Memory subsystem¶

The memory subsystem lives under src/istota/memory/. This page describes how the subsystem is wired into the rest of Istota — the executor (read path), the scheduler (write path), and the on-disk storage layout. For the conceptual layering and configuration, see Memory.

src/istota/memory/
├── __init__.py
├── sleep_cycle.py        # Cron pipeline (user + channel extraction, curation, retention)
├── search.py             # Hybrid BM25 + vector index, retention sweep
├── knowledge_graph.py    # Temporal triples (subject, predicate, object)
└── curation/
    ├── types.py          # SectionedDoc / Section
    ├── parser.py         # parse / serialize markdown sections
    ├── ops.py            # apply_ops with validation
    ├── prompt.py         # curation prompt + JSON-fence stripper
    ├── audit.py          # USER.md.audit.jsonl writer
    ├── file_lock.py      # per-file flock for runtime memory writes
    └── lint.py           # Phase-A lint pass over USER.md bullets

memory/__init__.py re-exports the public surface for back-compat.
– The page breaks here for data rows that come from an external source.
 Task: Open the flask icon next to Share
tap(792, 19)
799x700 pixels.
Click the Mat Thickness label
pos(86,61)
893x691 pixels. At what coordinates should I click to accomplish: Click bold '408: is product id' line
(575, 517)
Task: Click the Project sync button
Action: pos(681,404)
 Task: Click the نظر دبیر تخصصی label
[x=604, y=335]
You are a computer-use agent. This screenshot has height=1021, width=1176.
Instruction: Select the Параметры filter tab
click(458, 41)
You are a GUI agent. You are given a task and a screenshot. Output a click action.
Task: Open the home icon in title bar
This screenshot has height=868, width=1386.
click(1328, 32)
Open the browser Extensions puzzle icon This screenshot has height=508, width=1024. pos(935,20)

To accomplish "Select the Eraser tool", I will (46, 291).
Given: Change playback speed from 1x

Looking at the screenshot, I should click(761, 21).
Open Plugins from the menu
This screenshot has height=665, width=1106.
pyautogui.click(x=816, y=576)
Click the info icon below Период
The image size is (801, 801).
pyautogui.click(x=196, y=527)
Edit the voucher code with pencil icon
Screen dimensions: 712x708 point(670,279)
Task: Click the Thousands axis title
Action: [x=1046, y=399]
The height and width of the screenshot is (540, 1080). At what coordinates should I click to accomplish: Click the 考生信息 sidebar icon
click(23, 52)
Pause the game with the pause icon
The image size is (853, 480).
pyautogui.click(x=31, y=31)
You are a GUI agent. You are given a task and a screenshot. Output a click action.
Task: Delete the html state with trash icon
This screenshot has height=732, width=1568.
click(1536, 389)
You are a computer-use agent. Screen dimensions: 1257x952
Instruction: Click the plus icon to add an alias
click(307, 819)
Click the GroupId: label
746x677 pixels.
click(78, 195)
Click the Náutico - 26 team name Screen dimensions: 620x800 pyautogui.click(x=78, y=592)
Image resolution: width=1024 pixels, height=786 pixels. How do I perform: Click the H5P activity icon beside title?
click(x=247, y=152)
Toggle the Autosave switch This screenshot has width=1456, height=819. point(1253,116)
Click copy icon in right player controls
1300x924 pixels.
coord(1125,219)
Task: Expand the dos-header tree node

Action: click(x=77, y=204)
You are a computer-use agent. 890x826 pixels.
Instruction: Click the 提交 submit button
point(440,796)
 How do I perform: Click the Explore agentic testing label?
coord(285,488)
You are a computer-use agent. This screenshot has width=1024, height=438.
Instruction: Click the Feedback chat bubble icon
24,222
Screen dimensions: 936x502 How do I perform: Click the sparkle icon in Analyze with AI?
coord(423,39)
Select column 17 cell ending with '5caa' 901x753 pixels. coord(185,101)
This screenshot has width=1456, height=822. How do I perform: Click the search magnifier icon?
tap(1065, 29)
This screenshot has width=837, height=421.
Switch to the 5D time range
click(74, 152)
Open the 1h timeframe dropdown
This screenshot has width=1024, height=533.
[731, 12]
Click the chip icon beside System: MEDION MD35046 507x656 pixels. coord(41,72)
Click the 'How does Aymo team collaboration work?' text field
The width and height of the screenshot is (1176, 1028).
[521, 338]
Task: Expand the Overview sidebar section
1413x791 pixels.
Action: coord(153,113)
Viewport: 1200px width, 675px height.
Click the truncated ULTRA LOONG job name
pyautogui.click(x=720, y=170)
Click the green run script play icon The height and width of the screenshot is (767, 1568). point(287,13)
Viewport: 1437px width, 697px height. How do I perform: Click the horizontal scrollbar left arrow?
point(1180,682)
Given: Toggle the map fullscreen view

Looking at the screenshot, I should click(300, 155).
In-repo callers import explicitly (from istota.memory.search import ...). The search() function is intentionally not re-exported because it would shadow the search submodule.

Read path: executor¶

The executor is the only consumer of memory data at task time. During prompt assembly (see executor) it injects memory in this fixed order:

User memory (USER.md) — read_user_memory_v2(config, user_id) from storage.py. Auto-loaded into every interactive prompt, skipped for briefings.
Knowledge graph facts — select_relevant_facts() returns identity facts (subject == user_id) plus any fact whose subject or object appears in the prompt. User-subject facts whose predicate is ephemeral (decided, interested_in, completed, acquired, disposed_of, traveled_to) are not auto-loaded as always-on identity — they pass through the same prompt-relevance gate as third-party facts, so a one-off shopping decision only surfaces when the current task is about it (ISSUE-109 lever 2). Capped by max_knowledge_facts. Skipped for briefings.
Channel memory (CHANNEL.md) — read_channel_memory(config, conversation_token) when a token is set.
Dated memories — read_dated_memories() reads the last auto_load_dated_days files from memories/YYYY-MM-DD.md. Skipped for briefings.
Recalled memories — _recall_memories() runs a hybrid search using the task prompt as the query, keyed on the user's namespace plus channel:{token} when applicable. Off by default (auto_recall = false). Two ISSUE-109 scope levers shape the results: recency decay down-weights each hit by age with a half-life of recency_half_life_days (default 180; 0 disables) so dense old clusters don't outrank current context on sheer mass, and episode windows suppress any chunk whose valid_until has passed so time-boxed memories age out cleanly.

If the resulting memory section exceeds max_memory_chars, _apply_memory_cap() truncates in this order: recalled → knowledge facts → dated → playbooks. Playbooks are truncated last (most protected — an actionable procedure outranks recalled snippets and dated context). User and channel memory are always preserved.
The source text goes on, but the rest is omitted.